▶ **Description of the task**
According to the C3R abstract, into which two groups are cellular image channels sorted?

▶ **Study text**
****

C3R: Channel Conditioned Cell Representations for unified evaluation in microscopy imaging
Umar Marikkar, Syed Sameed Husain, Muhammad Awais, Sara Atito
TL;DR
C3R tackles the challenge of varying channel configurations in immunohistochemical imaging by introducing a context–concept split and a channel-conditioned encoder. The two-part framework combines a Context-Concept Encoder (CCE) with Masked Context Distillation (MCD) to produce transferable cell representations that enable zero-shot OOD evaluation across datasets like HPA, JUMP-CP, and CHAMMI, without dataset-specific retraining. Ablation studies show significant gains from the branched, grouped-stem architecture and the distillation strategy, highlighting the importance of learning distinct context and concept features while using context as a reference for the concept. Overall, C3R demonstrates improved ID and competitive OOD performance, opening a path to cross-dataset generalization in IHC imaging and reducing the need for dataset-specific adaptation in clinical and research settings.
Abstract
Immunohistochemical (IHC) images reveal detailed information about structures and functions at the subcellular level. However, unlike natural images, IHC datasets pose challenges for deep learning models due to their inconsistencies in channel count and configuration, stemming from varying staining protocols across laboratories and studies. Existing approaches build channel-adaptive models, which unfortunately fail to support out-of-distribution (OOD) evaluation across IHC datasets and cannot be applied in a true zero-shot setting with mismatched channel counts. To address this, we introduce a structured view of cellular image channels by grouping them into either context or concept, where we treat the context channels as a reference to the concept channels in the image. We leverage this context-concept principle to develop Channel Conditioned Cell Representations (C3R), a framework designed for unified evaluation on in-distribution (ID) and OOD datasets. C3R is a two-fold framework comprising a channel-adaptive encoder architecture and a masked knowledge distillation training strategy, both built around the context-concept principle. We find that C3R outperforms existing benchmarks on both ID and OOD tasks, while a trivial implementation of our core idea also outperforms the channel-adaptive methods reported on the CHAMMI benchmark. Our method opens a new pathway for cross-dataset generalization between IHC datasets, without requiring dataset-specific adaptation or retraining.

****

(Dataset excerpts)
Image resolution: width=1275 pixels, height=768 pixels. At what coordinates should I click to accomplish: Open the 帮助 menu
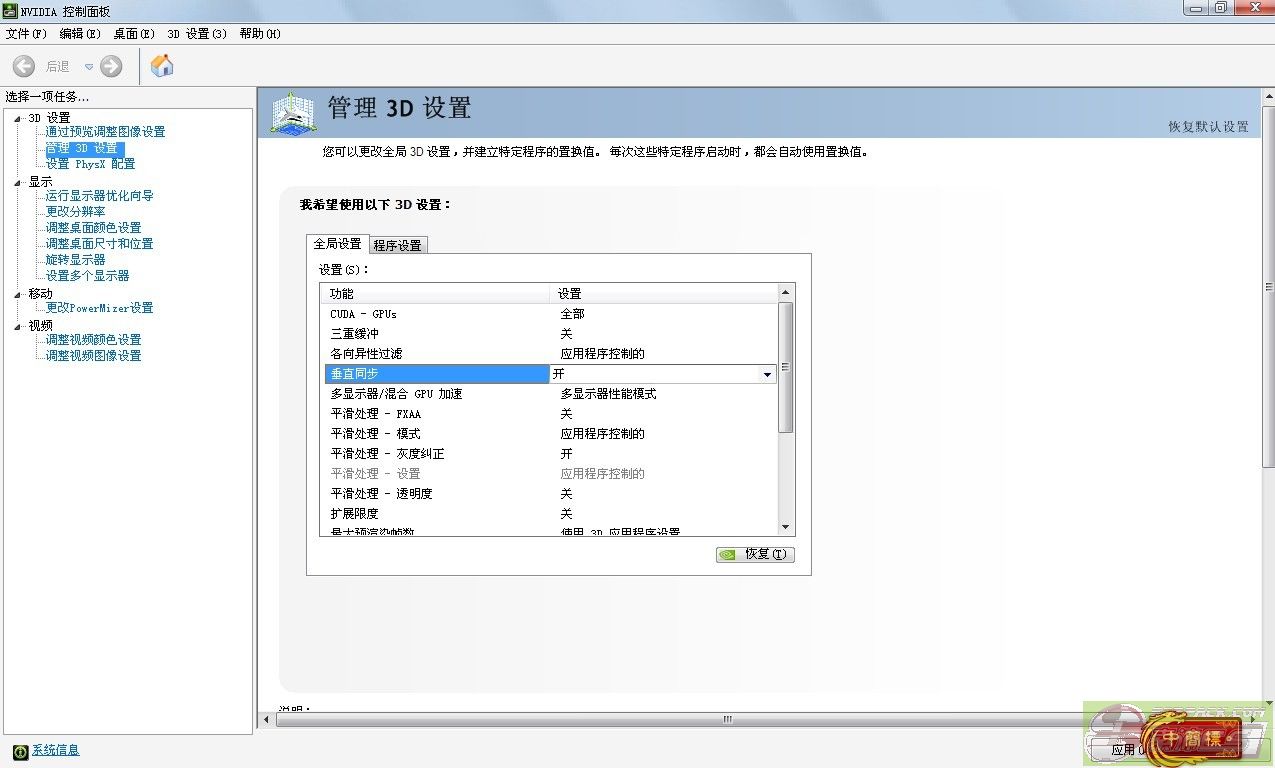259,33
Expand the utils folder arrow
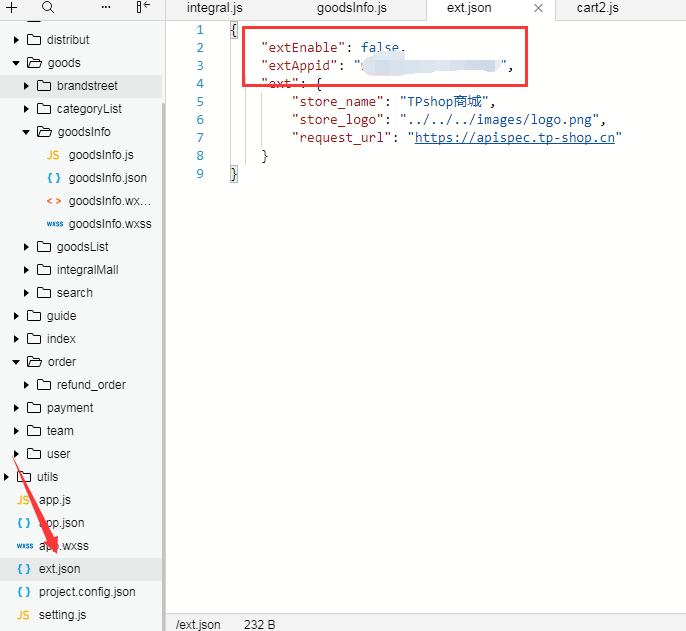 click(x=7, y=477)
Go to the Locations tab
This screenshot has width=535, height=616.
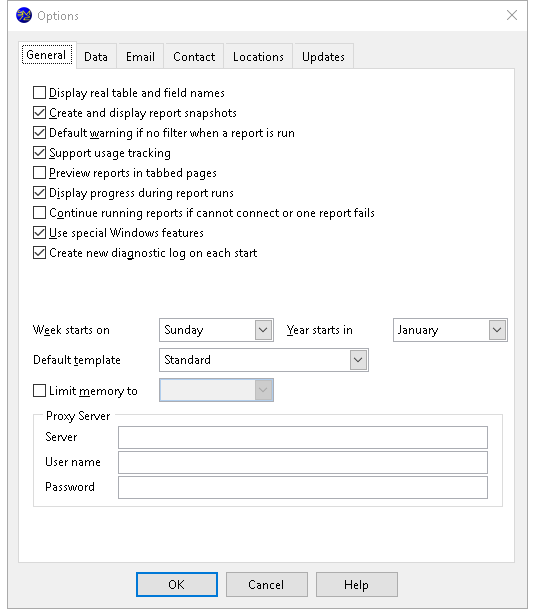[x=258, y=57]
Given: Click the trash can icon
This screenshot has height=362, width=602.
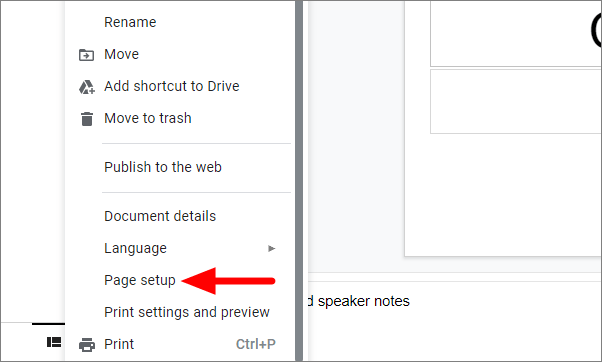Looking at the screenshot, I should tap(87, 119).
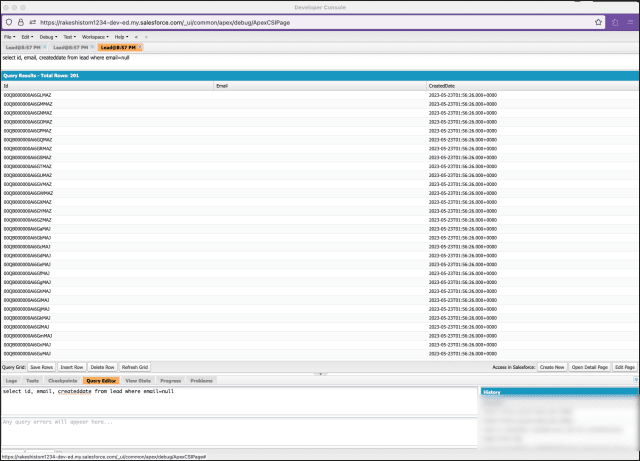Switch to the Logs tab
Screen dimensions: 640x461
click(x=12, y=381)
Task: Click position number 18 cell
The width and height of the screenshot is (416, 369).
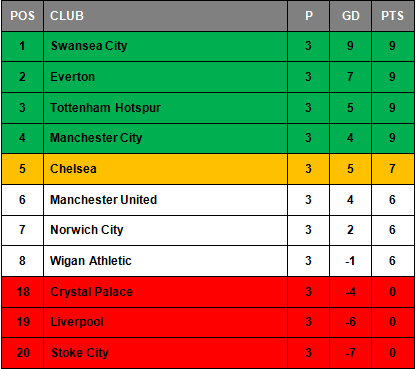Action: tap(22, 292)

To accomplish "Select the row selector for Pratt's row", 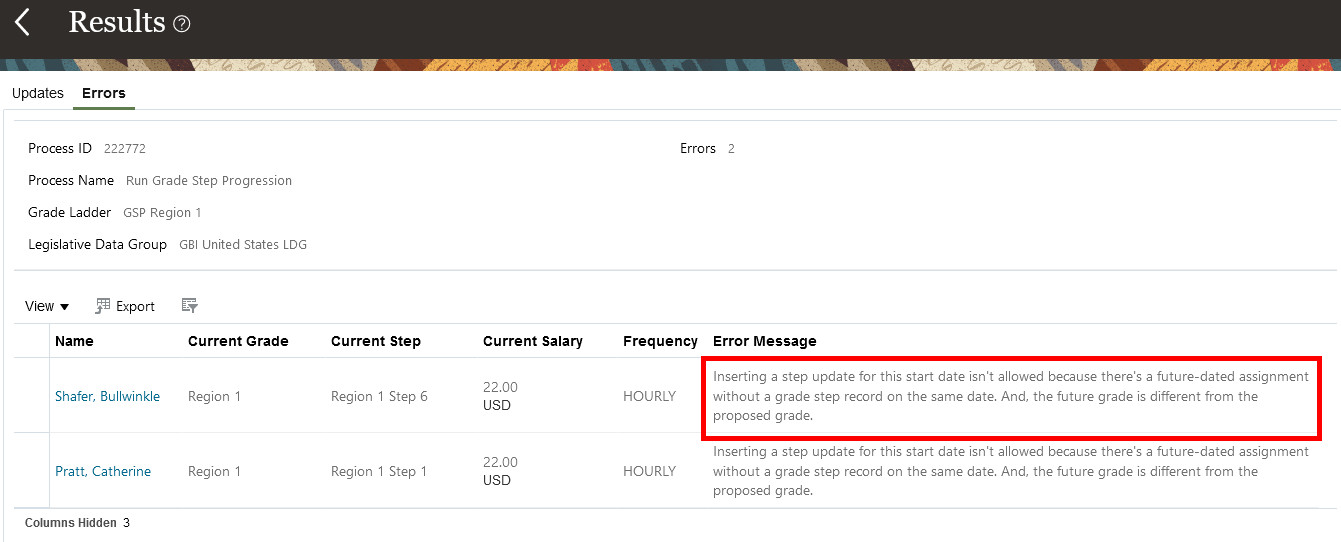I will [31, 471].
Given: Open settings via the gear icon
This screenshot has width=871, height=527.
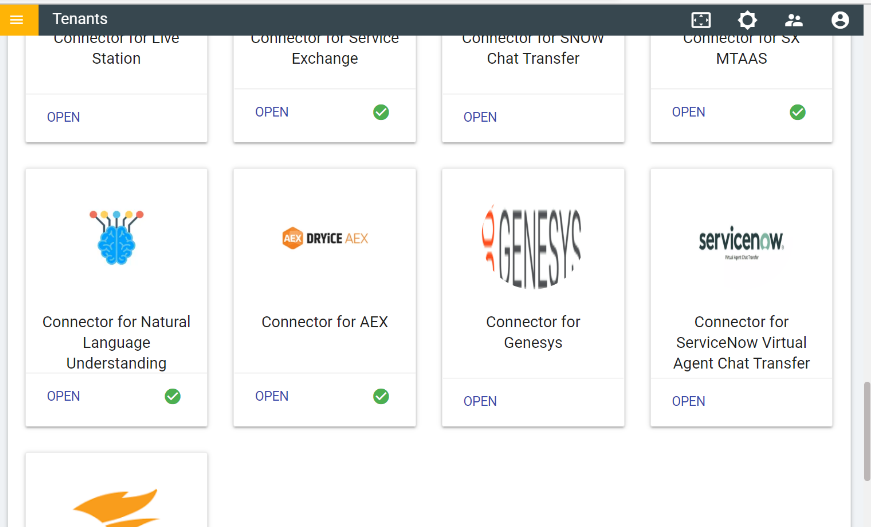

****

▶ **Solution to the problem**
Context and concept.